His turn in Darkest Hour (2017) maybe one of his finest yet. Going about as far into a persona as I can remember, Oldman uses his chameleon like skills to play Winston Churchill during the first month of Churchill’s anointment as Great Britain’s Prime Minister. As you may recall, Churchill was thrown into a volatile situation within days of taking office. This was early into WWII, and Nazi Germany was quickly invading Western Europe. British forces were pushed back, and there was a serious talk that the Nazis would soon invade Great Britain. Churchill was stuck between a rock and a hard place: should he continue to lead his military into war despite the very real possibility of losing, or should he consider peace talks with the Axis powers and allow his country to be at the mercy of the Hitler regime?
Oldman dives so deeply into the role of Churchill that I barely recognized him. The make up effects and costume design nearly erases Oldman as we know him: this Churchill is elderly, heavy set, balding, who mumbles to himself when he’s not heavily smoking cigars or drinking. And yet he’s funny and often times charming. It’s easy to see how this Churchill could sway a room to his favor. Oldman completely changes his appearance and speech pattern to resemble the Prime Minister. And although this physical transformation is impressive, what makes it work is how Oldman convinces us that it is not simply an actor in disguise on screen, but a fully-fledged character with aspirations and doubts conflicting within his psyche.
Anthony McCarten’s screenplay and Joe Wright’s direction doesn’t follow the routine stepping-stones of a biopic. We don’t see Churchill’s youth or the contributing factors that would lead him up the political ladder. Instead, the focus narrows down into this one particular point in time: where the decisions Churchill makes during the first month of his term would have lasting effect throughout the country. It is obviously not an easy place to be. His conversations with his wife Clementine (Kristin Scott Thomas), with King George VI (Ben Mendelsohn), and his war cabinet all show how Churchill was at odds with his colleagues and with his own moral standing. Can he live sacrificing the lives of thousands of British troops while clinging to a small sliver of hope that the Nazis could be turned back? A backroom telephone chat with President Franklin D. Roosevelt shows how close Churchill came to desperation.
Oldman is so good that he almost masks the rest of the film. The look and style of Darkest Hour has a very sobering tone to it. Even emotional high points are shot with a washed out color palette. However, Wright does inject some directorial flair throughout. During one montage the camera is placed high above a field looking down, where giant holes made from bomb explosions makes the landscape look like the surface of an alien planet. But most of these instances are superficial at best. The meat of the narrative has Churchill in closed rooms, bickering with the rest of his war cabinet over how they should handle the Nazi threat. Most of the conversations are tense, with the camera firmly placed with the actors in tight close ups, but the repetitiveness of these meetings started to show as the we got into the later half of the run time.
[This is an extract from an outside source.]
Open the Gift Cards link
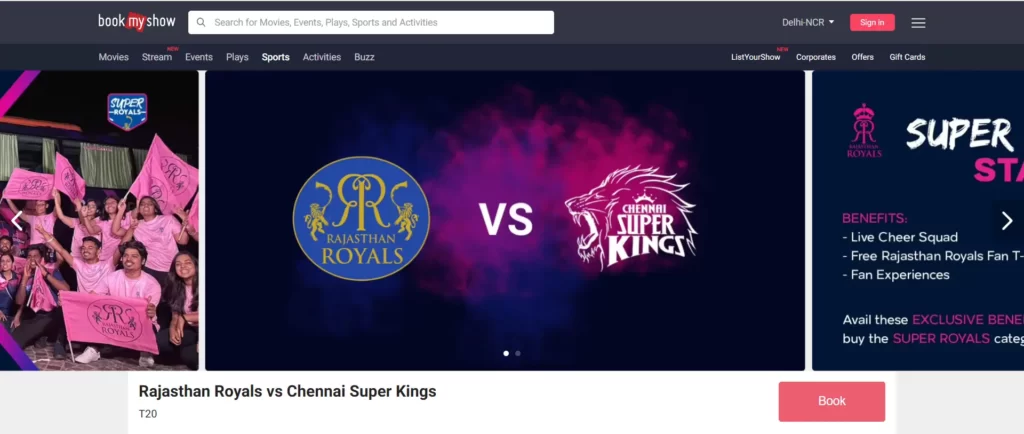The image size is (1024, 434). pyautogui.click(x=907, y=57)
One welcomed aspect is Lily James, who plays Churchill’s secretary, Elizabeth Layton. Layton is newly hired at the time of the story, and acts as our gateway into this world. She may not play a large role as to the political decisions being made, but she does represent the effect those decisions have on the rest of society. Churchill starts out intimidating her with his gruff exterior and random bursts of impatience, but we slowly see a mutual understanding and respect develop between the two. It doesn’t play a large role in the proceedings, but it’s this little bit that makes the whole production work all the better. One of the best scenes we get is an unspoken moment between Churchill and Layton. They say no words because no words need to be said.
Darkest Hour operates best as a starting point for us to learn more about this man and how difficult a choice he had to make. This far removed from the events the film depicts; we tend to forget just how close the Nazis came to total rule. If it wasn’t for Churchill’s conviction – leading up to his famous “We Shall Fight” speech – who knows how history would have played out.